Autohellas | Gearing up for a growth comeback
Challenging, albeit resilient, 2024e… – Our 2024e forecasts picture the precarious backdrop in the auto trade business, which is expected to partly offset the strong performance in long term rentals and the resilient picture in short term rentals and used car sales. In the meantime, the inflationary environment alongside the normalization of the supply chain have led to higher priced vehicles and at the same time stabilizing demand, thus weighing on vehicles inventory and depreciation costs. We model 2024e rental revenues of €472m (+7% yoy) and Auto-trade revenues of €518m (-8% yoy), calculating total group sales of c€990m (-1% yoy). We pencil in an EBITDA of €276m (+1.4% yoy, reflecting a c2% drop in costs ex D&A), and EBIT of €125m (-10% yoy) reflecting a 14% assumed spike in depreciation costs. Our 2024e net profit estimate is set at €76.5m, -1% yoy and some 5% below our previous forecast.

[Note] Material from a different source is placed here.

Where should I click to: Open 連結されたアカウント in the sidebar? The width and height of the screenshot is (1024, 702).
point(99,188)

… as indicated by 9-month trends – 9-month results revealed negative growth of c2% in sales and c5% in operating profit, reversed by a c€8m gain from Aegean’s dividend stake, with 9M net profit up c4% yoy. Greece rentals and International rentals delivered positive sales growth (+7% yoy and +4% yoy, respectively) but were more than offset by -8% decline in Auto trade revenue.
Mid-single digit 3-yr EBIT CAGR ahead – Prospects for Autohellas remain healthy after the decline of 2024e, with the group set to benefit from structural growth avenues (tourism, LtR penetration), further M&A synergies and cyclical drivers (growing new cars mkt, c2% GDP growth in Greece). We envisage 2.5% EBIT growth in 2025e, accelerating to c6% in 2026-27e, driven by operating leverage. This will translate into higher EPS growth thanks to the gradual deceleration in financial costs amid declining rates and the full benefit of the fixed rate bond and the RRF-related loans.

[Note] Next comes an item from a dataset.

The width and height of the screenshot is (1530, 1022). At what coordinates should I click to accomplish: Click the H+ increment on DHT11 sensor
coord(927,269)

Balance sheet optionality – Autohellas continues to enjoy a healthy financial position, as its strong cash flow generation capability (>65% OCF conversion) is instrumental in helping it continue to invest in fleet (>€200m capex post 2024e). Autohellas’s debt is steered to its vehicle fleet, with leverage at just 2.5x net debt/EBITDA, among the lowest levels among international peers. In the meantime, Autohellas has been able to deliver top-notch returns (ROE c20% in 2023, 16% in the coming years) while reinvesting in the business, thanks to its high margins, lean structure and network/scale advantages. The solid cash flows and balance sheet offer optionality for Autohellas to pursue more aggressive expansion or higher shareholder remuneration policy. Our model assumes c35-45% payout ratio, compared to a historic average of c45%.

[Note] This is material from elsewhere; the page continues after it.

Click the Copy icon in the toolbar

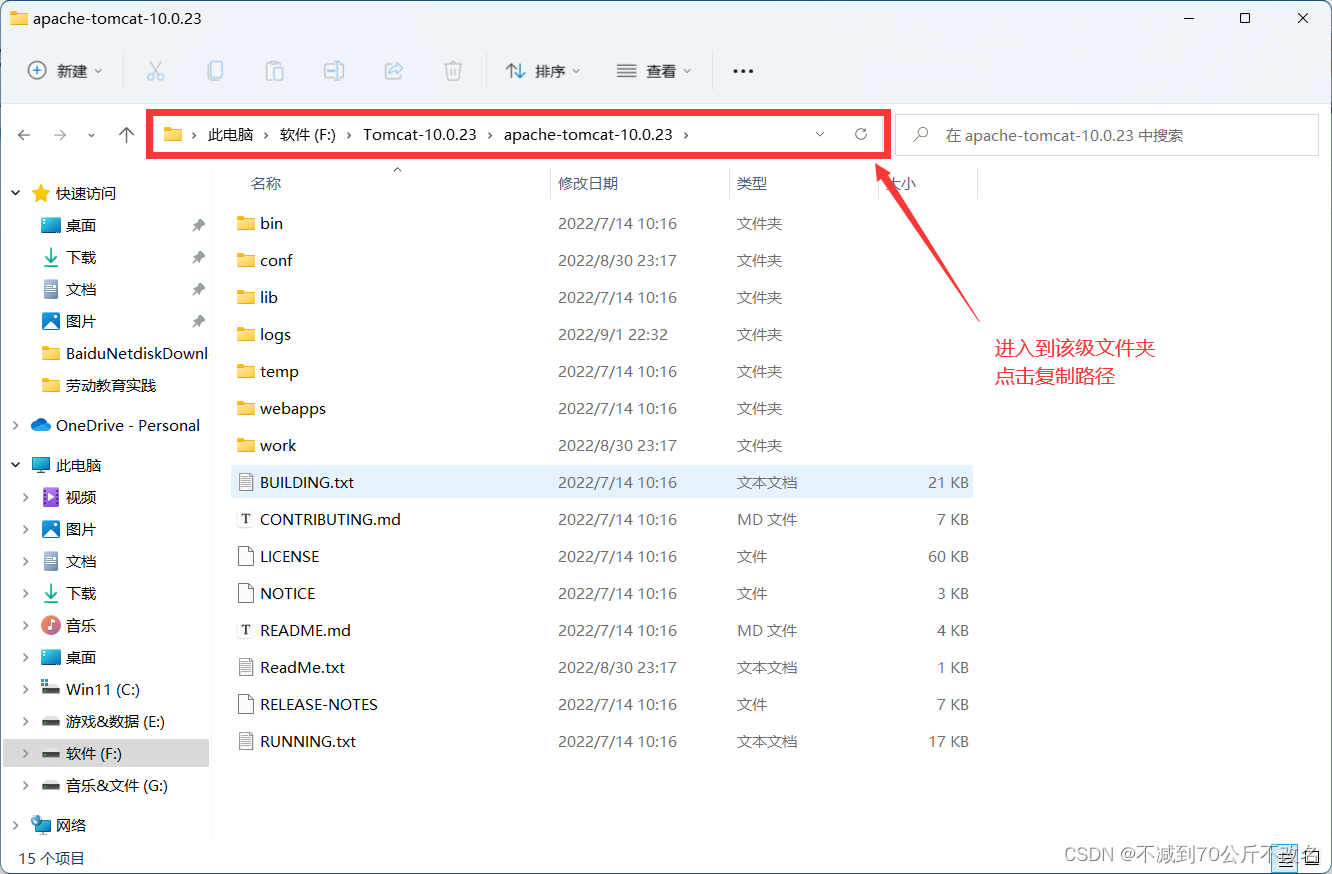pos(214,70)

Valuation – We value OTOEL with a DCF model, using a c10% WACC, which we believe captures the relative risk profile of the business vis-à-vis the rest of our coverage universe, the nature of the industry and factors such as stock liquidity. Our PT is set at €14.6/share, effectively valuing the stock at 4.6x 2025e EV/EBITDA, namely at par with the median of international peers. We believe the depressed valuation leaves scope for re-rating as Autohellas scales up, although we recognize that investor engagement will depend on the extent of operating cadence in 2025. We establish a “Buy” rating from “Not Rated” previously (as the stock was part of our Sponsored Research program).